Director of Institutional Research and Application Development (IRAD) - University of Pennsylvania, Philadelphia PA USA
The Director manages a team of senior application developers, data analysts, and project managers to meet all of School of Arts and Sciences (SAS)’ data and application needs in support of the academic mission and the efficient administration of the school. The team’s work spans everything from reporting and visualization to integrations with numerous third-party platforms to custom application development. The IRAD team must regularly partner with the SAS Dean’s office and executive leadership in every division to advance data-driven decision making and create or integrate new technologies. Given the high demand for IRAD’s work, the Director must work with the CIO and Dean’s office to triage and establish priorities, making the most effective use of the team’s expertise while ensuring a manageable workload is maintained.
Director, Data Engineering and Data Platform - University of Toronto, Toronto ON CA
Under the general guidance of the Executive Director of the Institutional Research and Data Governance Office, the Director, Data Engineering and Data Platform contributes to the University’s institutional data strategy by advancing its practices, processes and technologies to meet the evolving data management and analytics needs of the institution. The Director is responsible for establishing and delivering a data and analytics platform roadmap that will migrate the University from its on-premises solution for data warehousing to a cloud-based platform. In collaboration with key cross-functional partners, the Director will be responsible for designing, managing, and modernizing the University’s data and analytics platform and tools that will serve divisions across the institution.

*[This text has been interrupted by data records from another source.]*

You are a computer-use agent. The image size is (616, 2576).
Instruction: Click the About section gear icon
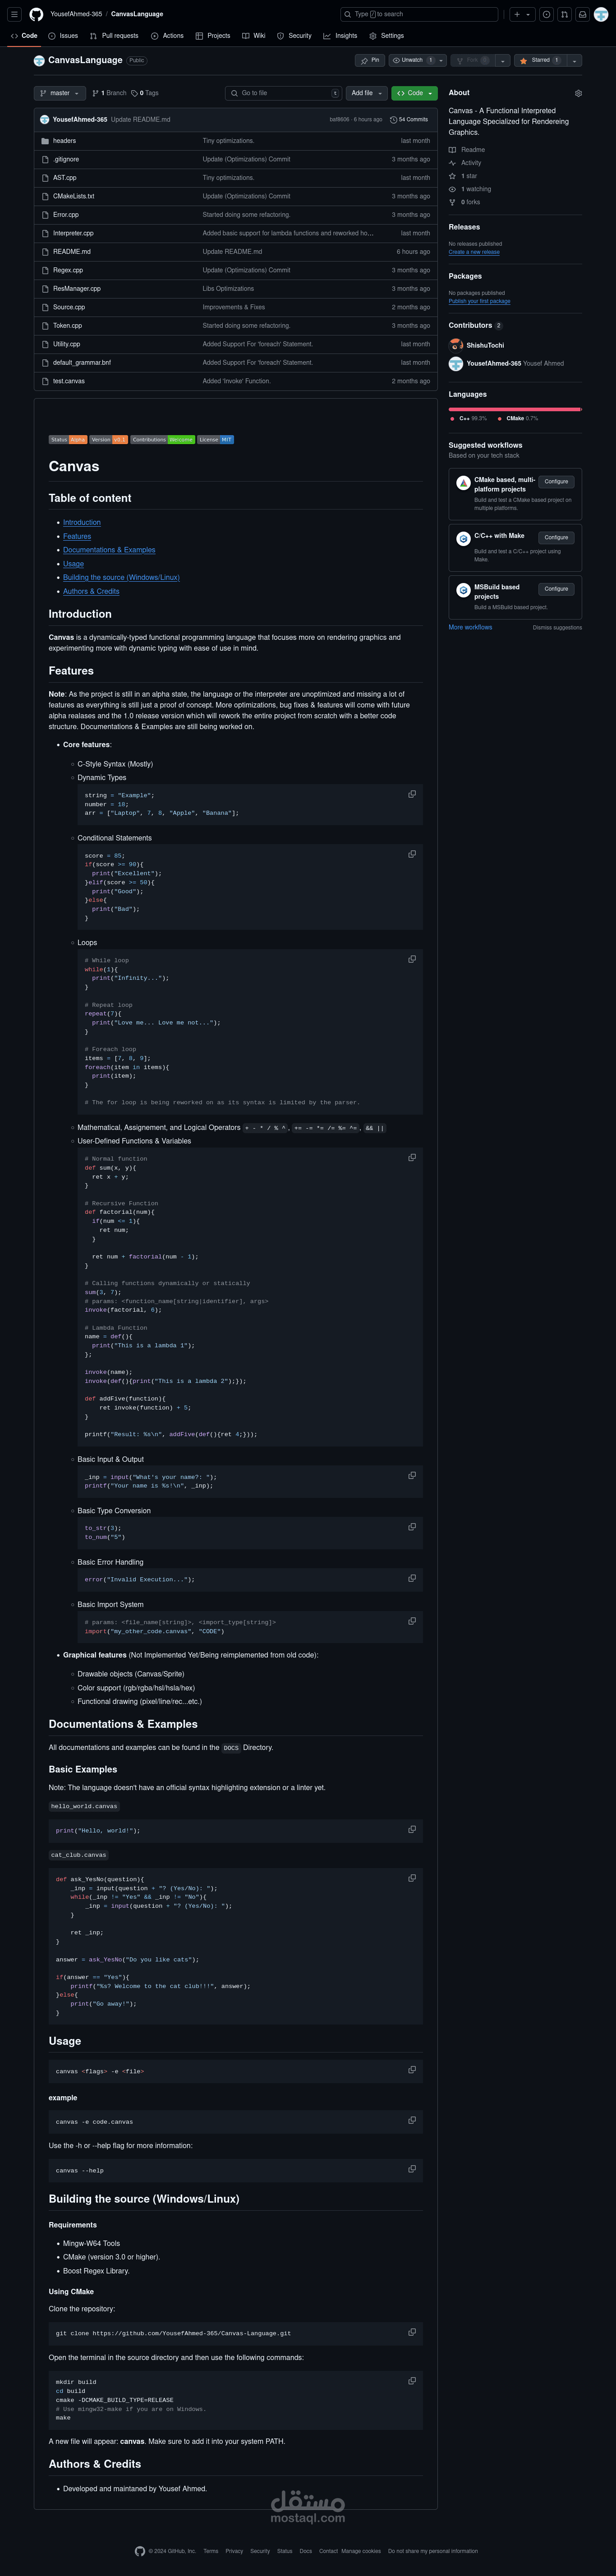click(x=578, y=93)
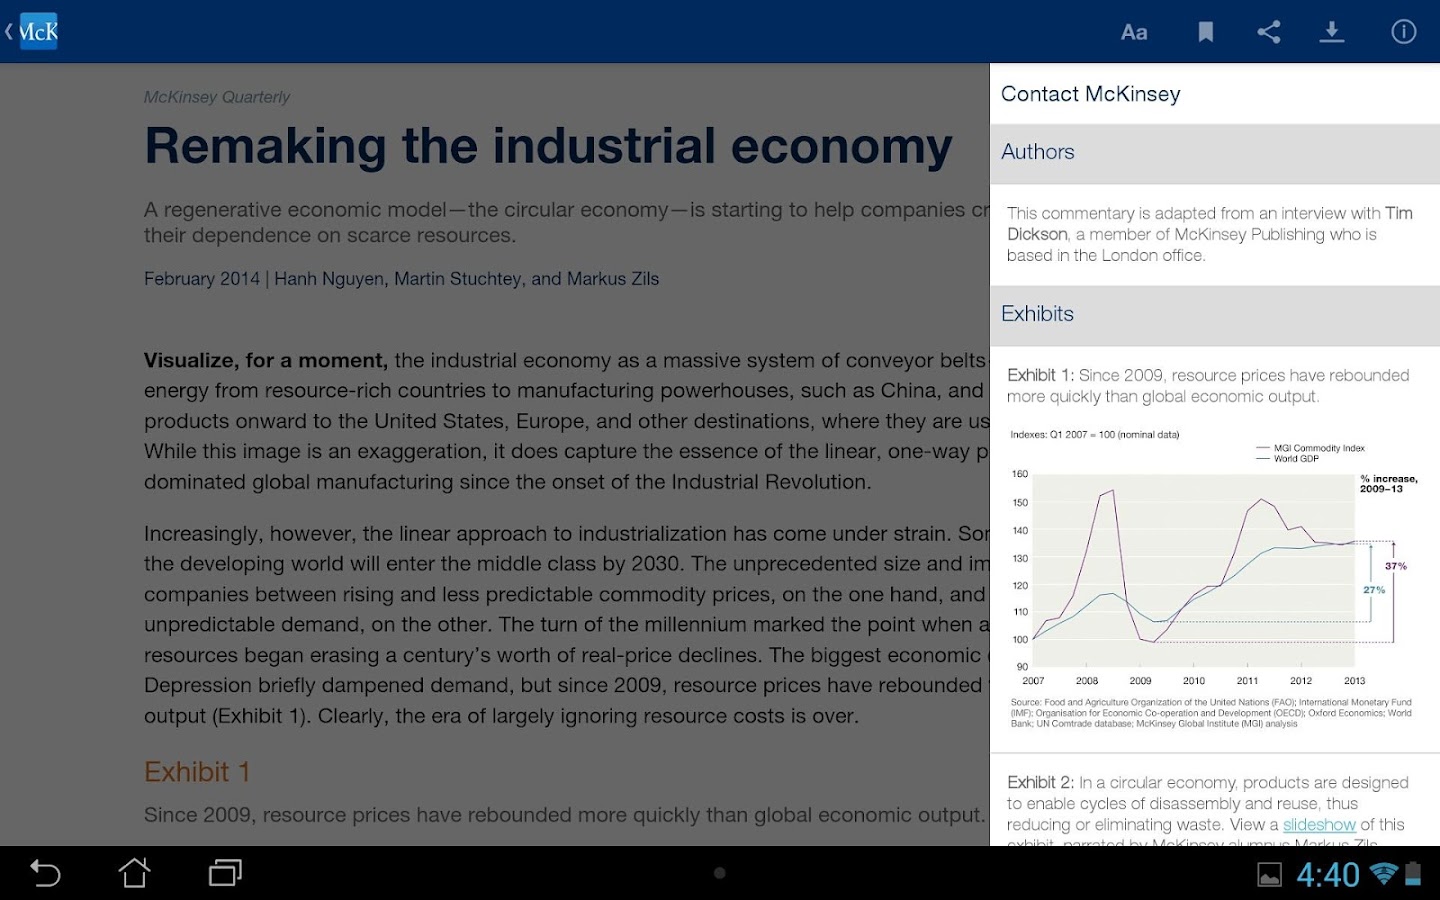The height and width of the screenshot is (900, 1440).
Task: Toggle the bookmark on this article
Action: point(1205,31)
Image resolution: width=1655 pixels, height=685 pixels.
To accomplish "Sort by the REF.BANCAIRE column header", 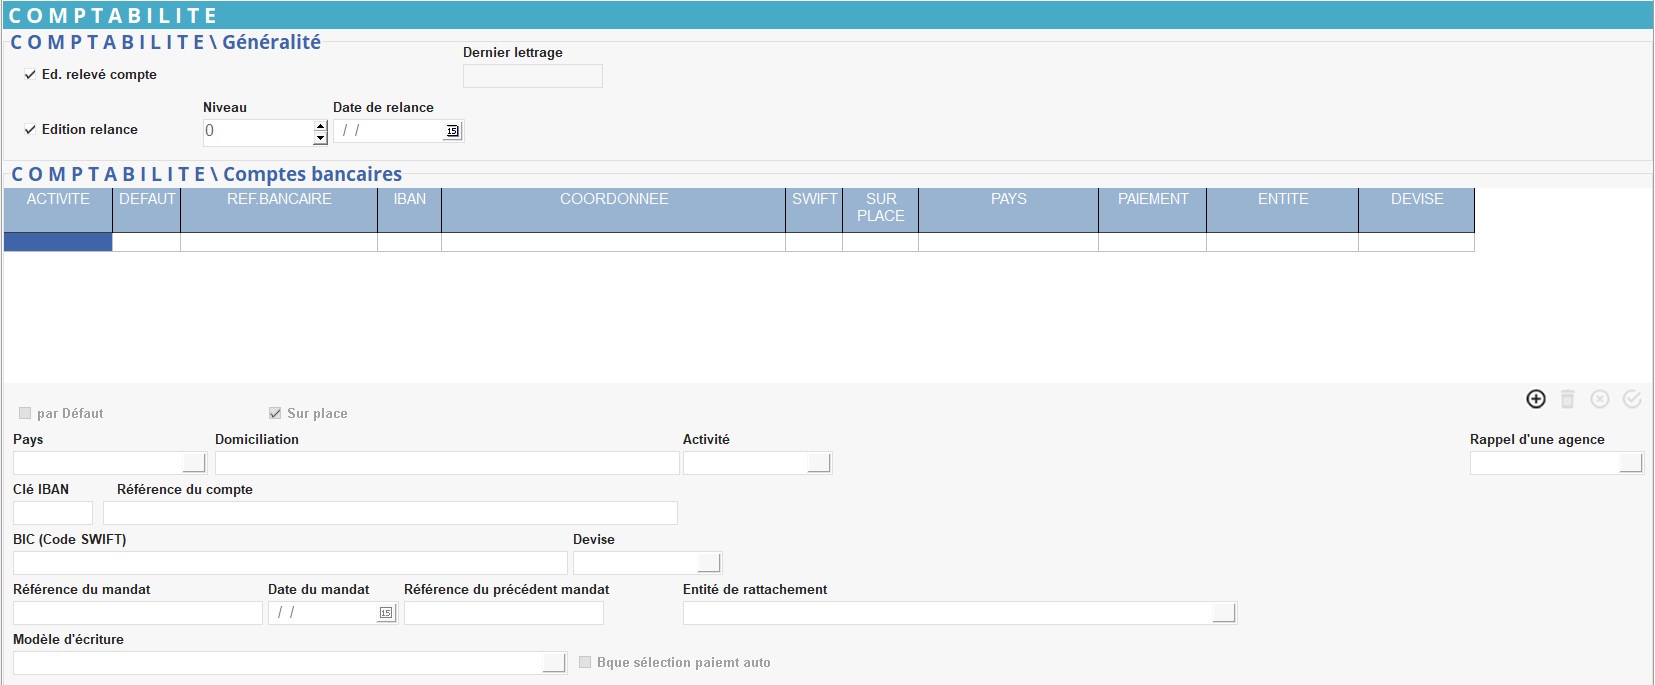I will coord(279,200).
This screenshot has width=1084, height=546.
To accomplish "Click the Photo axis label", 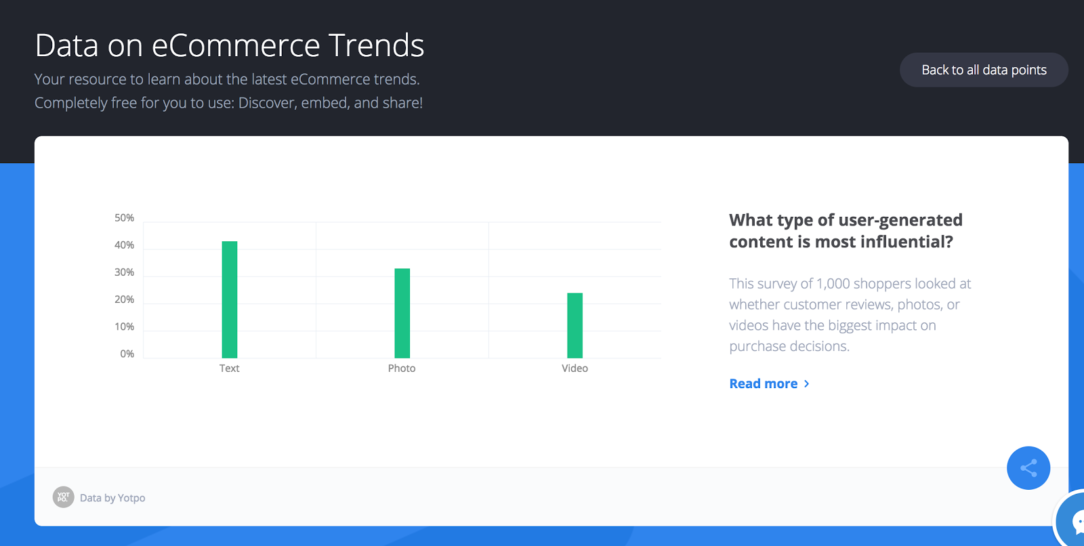I will tap(402, 368).
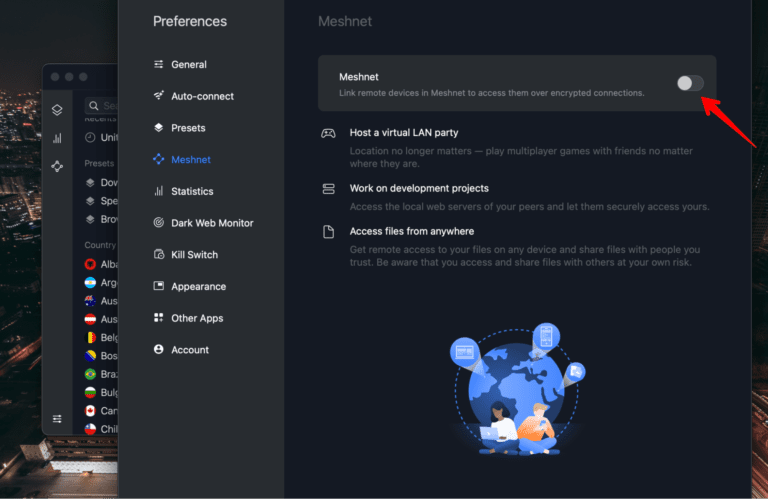Click the Presets layers icon in Preferences

click(x=158, y=128)
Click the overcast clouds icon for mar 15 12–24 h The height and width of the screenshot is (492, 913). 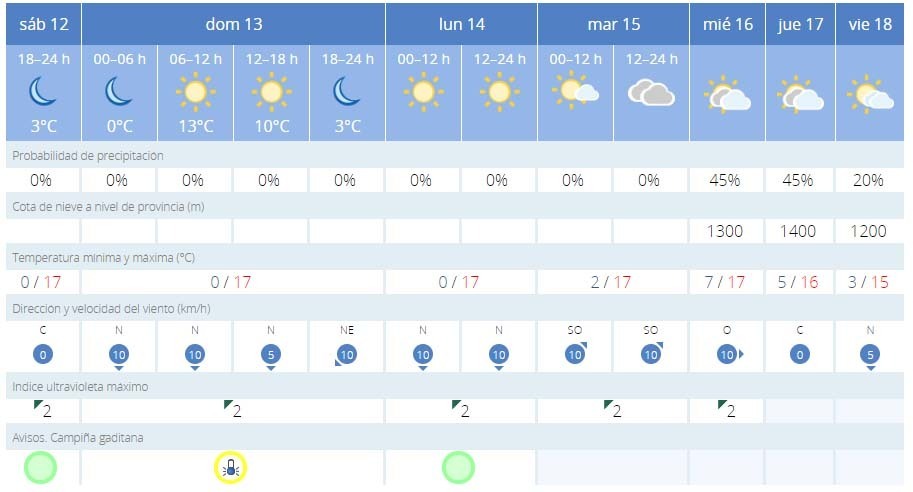pos(650,94)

Senior Engineer - HPC Infrastructure - Genentech, Remote CA USA
As a Senior Engineer in High Performance Computing (HPC) Infrastructure, you are a deeply skilled Infrastructure Engineer who thrives in solving a variety of complex business problems through practical and ingenious application of technologies. They are senior T-shape engineers. They have in-depth knowledge in at least two technology spaces within their infrastructure technology area and a working knowledge in a wide range of infrastructure technologies. They have a detailed understanding of how the IT infrastructure in their areas of responsibility impacts respective Roche business processes. They contribute to and technically lead challenging projects which require deep technical knowledge and infrastructure engineering skills.